(CN) - As Louisiana's school-voucher program faces litigation to ensure its compliance with desegregation orders, a federal judge has allowed parents to intervene.
Louisiana's voucher program, established in 2012, offers funding to low-income parents with children in failing schools, so they may send them to private schools of their own choosing.
To keep Louisiana from issuing school vouchers to students in school districts under federal desegregation orders, the U.S. government sued for an injunction in August 2013.
It claimed that the transfer of students to schools outside the public system will "cause irreparable injury to the court-ordered desegregation process."
Parents who have chosen to participate in the program and oppose an injunction sought leave to intervene in the case, but a federal judge shot them down because an injunction was no longer on the table.
The government now seeks the creation of a process that would let it monitor the implementation of the voucher program and its effect on desegregating schools.
A three-judge panel with the 5th Circuit found Thursday that the parents still have an interest in the litigation.

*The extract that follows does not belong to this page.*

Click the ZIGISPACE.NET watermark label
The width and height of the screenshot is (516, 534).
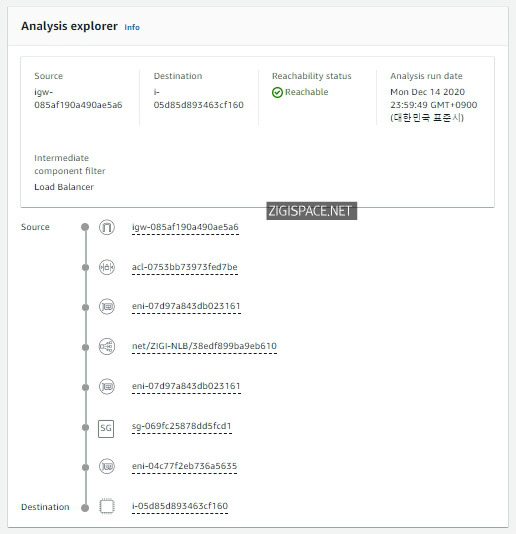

"It is not credible for the United States to claim that the relief it is now seeking differs from the relief the parents opposed in the August motion, in which it sought to enjoin the program unless and until the State receives authorization from the appropriate federal court overseeing the applicable desegregation case
," Judge Jerry Smith wrote for the three-judge panel in New Orleans (italics in original).
The U.S. says it has no intention of halting the voucher program, but it also claims that the desegregation orders do require some amendments.
"If a modification of the decree requiring court approval means anything, it signifies that the government will have the ability to attempt to adjust some element of the Scholarship Program - either by changing which students receive the aid or changing the schools in which they are placed - if not to urge that the program be killed entirely," Smith wrote.
The parents need to show only the possibility, without 100 percent certainty, that this litigation will impair their interests.
"It would indeed be a questionable rule that would require prospective intervenors to wait on the sidelines until after a court has already decided enough issues contrary to their interests," the 12-page opinion concludes.